**所示文本:**
________________
欢迎您访问程序员文章站本站旨在为大家提供分享程序员计算机编程知识!
您现在的位置是: 首页  >  IT编程

爬虫---requests模块简单使用

程序员文章站 2022-03-22 14:59:10
目录一: requests模块的基本使用:二:response相应的其他常用属性和方法:一: requests模块的基本使用:response.text存在编码问题,原因是requests底层会自己推到编码,然后进行解码,如果推导的和编码不一致就会出现编码问题,需要提前指定:response.encoding = “utf-8”response.content获取的是二进制类型,需要自行转换:response.content.decode(‘gbk’)import requestsurl =...

一: requests模块的基本使用:

  • response.text存在编码问题,原因是requests底层会自己推到编码,然后进行解码,如果推导的和编码不一致就会出现编码问题,需要提前指定:response.encoding = “utf-8”
  • response.content获取的是二进制类型,需要自行转换:response.content.decode(‘gbk’)
import requests

url = "https://www.baidu.com"
response = requests.get(url)
# 方案一:使用response.text获取响应内容
# response.encoding = "utf-8"
# print(response.text)

# 方案二: 使用response.content获取响应内容
# decode()默认是utf-8
print(response.content.decode())

with open("baidu.html", "w") as f:
    f.write(response.text)

1:response相应的其他常用属性和方法:

import requests

url = "http://www.baidu.com"
response = requests.get(url)

# 1: 获取响应的url
print(response.url)
# 2: 获取请求的url
print(response.request.url)
# 3: 获取响应的cookies
print(response.cookies)
# 4: 获取请求的cookies
print(response.request._cookies)
# 5: 获取响应头
print(response.headers)
# 6: 获取请求头
print(response.request.headers)
________________
**展示数据:**
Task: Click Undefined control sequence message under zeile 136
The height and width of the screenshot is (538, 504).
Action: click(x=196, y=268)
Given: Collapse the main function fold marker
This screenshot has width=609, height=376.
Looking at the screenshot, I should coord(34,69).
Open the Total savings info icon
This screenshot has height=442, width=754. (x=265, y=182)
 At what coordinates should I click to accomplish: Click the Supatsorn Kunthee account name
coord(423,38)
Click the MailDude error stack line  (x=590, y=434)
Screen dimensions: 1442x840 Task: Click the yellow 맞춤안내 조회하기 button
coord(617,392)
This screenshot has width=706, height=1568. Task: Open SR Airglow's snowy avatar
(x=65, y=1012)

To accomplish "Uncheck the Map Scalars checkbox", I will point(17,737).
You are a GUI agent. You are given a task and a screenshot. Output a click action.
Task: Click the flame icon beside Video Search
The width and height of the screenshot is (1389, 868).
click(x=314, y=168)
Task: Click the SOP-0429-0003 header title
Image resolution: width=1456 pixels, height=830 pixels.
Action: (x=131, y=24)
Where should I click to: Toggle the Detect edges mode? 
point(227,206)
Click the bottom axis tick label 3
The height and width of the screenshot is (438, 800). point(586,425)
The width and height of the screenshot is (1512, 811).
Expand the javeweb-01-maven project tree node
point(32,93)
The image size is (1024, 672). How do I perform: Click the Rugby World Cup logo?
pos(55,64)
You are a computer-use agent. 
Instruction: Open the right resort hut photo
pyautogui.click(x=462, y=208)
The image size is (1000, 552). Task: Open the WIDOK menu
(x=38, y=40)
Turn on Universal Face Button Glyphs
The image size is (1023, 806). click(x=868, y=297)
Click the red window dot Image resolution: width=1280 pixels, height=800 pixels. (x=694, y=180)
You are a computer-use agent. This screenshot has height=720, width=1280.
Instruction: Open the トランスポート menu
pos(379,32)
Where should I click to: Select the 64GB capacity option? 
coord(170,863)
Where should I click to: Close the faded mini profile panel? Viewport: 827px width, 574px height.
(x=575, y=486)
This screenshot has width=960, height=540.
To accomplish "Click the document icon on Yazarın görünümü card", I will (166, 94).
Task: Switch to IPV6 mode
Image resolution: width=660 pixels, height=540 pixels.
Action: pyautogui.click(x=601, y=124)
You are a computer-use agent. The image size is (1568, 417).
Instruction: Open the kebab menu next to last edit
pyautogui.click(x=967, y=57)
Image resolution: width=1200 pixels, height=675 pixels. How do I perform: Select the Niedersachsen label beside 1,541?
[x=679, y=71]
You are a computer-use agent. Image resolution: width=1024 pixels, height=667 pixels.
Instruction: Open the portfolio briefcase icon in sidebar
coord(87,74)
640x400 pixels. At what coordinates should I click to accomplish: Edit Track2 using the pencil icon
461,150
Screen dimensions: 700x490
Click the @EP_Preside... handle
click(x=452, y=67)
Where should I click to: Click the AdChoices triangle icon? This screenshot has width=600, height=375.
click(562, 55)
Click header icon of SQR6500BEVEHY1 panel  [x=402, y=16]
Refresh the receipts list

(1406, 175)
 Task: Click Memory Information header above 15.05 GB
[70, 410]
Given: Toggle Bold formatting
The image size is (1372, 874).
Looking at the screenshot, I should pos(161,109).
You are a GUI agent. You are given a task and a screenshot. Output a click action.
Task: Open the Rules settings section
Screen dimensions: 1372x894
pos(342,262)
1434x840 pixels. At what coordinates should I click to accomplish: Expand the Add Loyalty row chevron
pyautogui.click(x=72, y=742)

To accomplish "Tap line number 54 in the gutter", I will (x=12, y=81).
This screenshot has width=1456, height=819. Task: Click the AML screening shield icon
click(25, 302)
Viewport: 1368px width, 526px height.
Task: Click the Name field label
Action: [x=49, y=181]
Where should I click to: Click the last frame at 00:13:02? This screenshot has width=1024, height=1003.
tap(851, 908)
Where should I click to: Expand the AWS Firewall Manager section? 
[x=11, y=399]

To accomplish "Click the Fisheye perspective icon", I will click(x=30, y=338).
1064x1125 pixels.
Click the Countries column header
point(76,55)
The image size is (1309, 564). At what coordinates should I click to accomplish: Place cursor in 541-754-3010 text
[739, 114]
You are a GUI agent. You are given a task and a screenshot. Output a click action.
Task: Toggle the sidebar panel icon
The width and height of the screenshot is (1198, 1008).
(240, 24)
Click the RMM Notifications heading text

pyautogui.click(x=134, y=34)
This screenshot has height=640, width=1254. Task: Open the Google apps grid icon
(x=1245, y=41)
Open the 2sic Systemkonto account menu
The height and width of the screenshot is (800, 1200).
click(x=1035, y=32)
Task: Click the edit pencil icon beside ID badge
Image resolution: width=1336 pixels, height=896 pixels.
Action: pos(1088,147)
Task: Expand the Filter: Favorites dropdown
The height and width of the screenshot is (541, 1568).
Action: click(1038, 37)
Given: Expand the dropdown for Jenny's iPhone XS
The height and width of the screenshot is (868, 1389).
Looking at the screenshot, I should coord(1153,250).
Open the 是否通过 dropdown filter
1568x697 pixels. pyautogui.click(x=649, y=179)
________________
**待办事项:**
1. 根据requests模块教程,response.content获取的是什么类型的数据?
2. 请判断下列说法是否与requests模块教程相符,逐条回答"是"或"否",并引用教程中起决定作用的原文:(a) 方案二中的decode()默认使用utf-8;(b) 解决response.text的编码问题时,应在获取内容之后再指定编码;(c) response.request.headers用来获取响应头。
3. 请从requests模块教程最后一行代码之后接着往下续写。

**按序结果:**
1. 二进制类型。

2.
(a) 是,「decode()默认是utf-8」
(b) 否,「需要提前指定:response.encoding = “utf-8”」
(c) 否,「获取请求头」

3.
# 7: 获取响应内容中的json转换成字典
print(response.json())
http://www.baidu.com/
http://www.baidu.com/
<RequestsCookieJar[<Cookie BDORZ=27315 for .baidu.com/>]>
<RequestsCookieJar[]>
{'Cache-Control': 'private, no-cache, no-store, proxy-revalidate, no-transform', 'Connection': 'keep-alive', 'Content-Encoding': 'gzip', 'Content-Type': 'text/html', 'Date': 'Wed, 18 Nov 2020 15:10:45 GMT', 'Last-Modified': 'Mon, 23 Jan 2017 13:27:57 GMT', 'Pragma': 'no-cache', 'Server': 'bfe/1.0.8.18', 'Set-Cookie': 'BDORZ=27315; max-age=86400; domain=.baidu.com; path=/', 'Transfer-Encoding': 'chunked'}
{'User-Agent': 'python-requests/2.25.0', 'Accept-Encoding': 'gzip, deflate', 'Accept': '*/*', 'Connection': 'keep-alive'}

2:练习—抓取一张网络上的图片:

import requests

url = "https://img.alicdn.com/tfs/TB1MaLKRXXXXXaWXFXXXXXXXXXX-480-260.png"

response = requests.get(url)

with open("图片1.png", "wb") as f:
    # 注意此处不进行解码
    f.write(response.content)

3:携带请求头发送请求:

import requests

url = "https://www.baidu.com"

headers = {
    'User-Agent': 'Mozilla/5.0 (Linux; Android 6.0; Nexus 5 Build/MRA58N) AppleWebKit/537.36 (KHTML, like Gecko) Chrome/85.0.4183.121 Mobile Safari/537.36'
}

response = requests.get(url, headers=headers)

with open("百度.html", "wb") as f:
    f.write(response.content)

4:发送带参数请求:

"""
两种方案: 
第一种:直接在url地址中携带
第二种:构建请求参数字典
"""

url = "https://www.baidu.com/s?"

params_dict = {
    "wd": "python"
}
headers = {
    'User-Agent': 'Mozilla/5.0 (Linux; Android 6.0; Nexus 5 Build/MRA58N) AppleWebKit/537.36 (KHTML, like Gecko) Chrome/85.0.4183.121 Mobile Safari/537.36',
}

response = requests.get(url, headers=headers, params= params_dict)

print(response.content.decode())

with open("python.html", 'wb') as f:
    f.write(response.content)

二: request模块的深入处理:

  • 发送post请求,requests.post(self.url, headers=self.headers, data=self.parames),注意里面是data。
  • 反向代理: 浏览器不知道目标服务器的ip,但是知道nginx的ip, 由nginx转发目标服务器。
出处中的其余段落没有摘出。